The project has been funded by the Illinois Hazardous Research Fund.
Rural Iowa streams
ISTC is partnering with the University of Iowa and the U.S. Geological Survey in the first statewide assessment of microplastics and co-contaminants in rural Iowa streams. Most research studies to date have focused on microplastics in ocean habitats. In contrast, the research team sampled stream water, fish tissues, and rural sediments for this study. They also examined the samples for other contaminants, such as herbicides and insecticides, pharmaceuticals, and per- and polyfluoroalkyl substances (PFAS).
Some of the sediment samples have the highest concentrations of microplastics that they’ve ever seen, said Scott. With the methodology they designed in 2020, they can detect microplastics as small as 20 micrometers, while other researchers are limited to 100-micrometer sizes.
More microplastics appeared in the soil sediments than in the streams and fish tissues.
“Some of the concentrations of microplastics we found in samples were astronomical,” Scott said. “If concentrations for other contaminants approached that percentage level in the soil, it would raise an alarm. Microplastics may not be as toxic as other contaminants, but when there is this much stuff loading into out sediments, the concentrations will get worse over time.”
These findings support the theory that most of the microplastics that go to the wastewater treatment plants end up in biosolids and are released into soils in agricultural areas.
One objective of the study is to investigate the relationship of microplastics to sediments and other contaminants, such as PFAS. Microplastics can harbor exotic bacteria that are much different from that in the surrounding environment. Previous studies have shown that contaminants concentrate on these materials at hundreds of times the background levels.
In addition, studies have shown that microplastics as small as 20 micrometers can be taken up by plants.

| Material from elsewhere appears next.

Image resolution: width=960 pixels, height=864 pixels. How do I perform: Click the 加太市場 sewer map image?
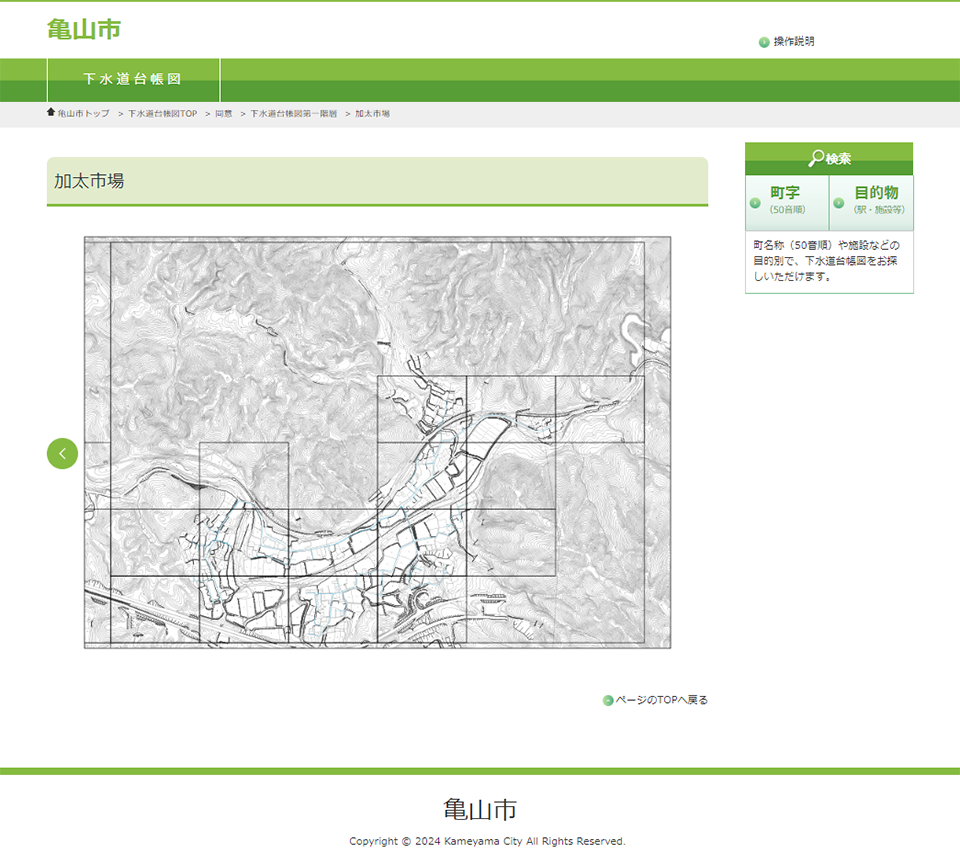tap(377, 442)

“We don’t know if microplastics affect agricultural land, but if we load enough into our soils, it’s going to have some adverse effects, like trying to grow plants in plastic,” Scott said.
St. Louis city and county drinking water
In a new three-year project, ISTC researchers’ role will be to investigate micro- and nano-plastics and other contaminants in surface waters, water treatment plants, and in tap water samples from residential households in St. Louis. Nanoplastics are particles that are even smaller than microplastics and are not visible to the naked eye or even under a simple optical microscope.
It is known that surface waters contain microplastics, but less is known about water distribution systems in the home and from water treatment facilities. Scott plans to trace microplastics found at water supply plants back to water distribution systems to determine if water softeners, dishwashers, and household plumbing can also be sources of microplastics.
Scott said he doesn’t expect to find microplastics originating from these sources, implying that in terms of microplastics, tap water is safer than bottled water, which contains large amounts of the plastic specks.
These efforts will be part of a larger project to determine an impact baseline for those contaminants in St. Louis city and county water systems, to survey community members to obtain their perceptions of drinking water quality, and to provide hot-spot mapping and policy recommendations for clean water investments and regulations.
Findings from the project will be provided to local water utility companies to begin to address micro- and nanoplastics in city water systems. Project partners also hope to promote equitable investments in clean water infrastructure.
The project is funded by the Missouri Foundation for Health. ISTC’s partners are Mixte Communications, Waterkeeper Alliance, and LH Consulting.
Because roadways are suspected to be another major contributor to microplastics pollution, Scott will soon begin another project, this one focused on microplastics in Michigan lakes that are highly affected by road salt.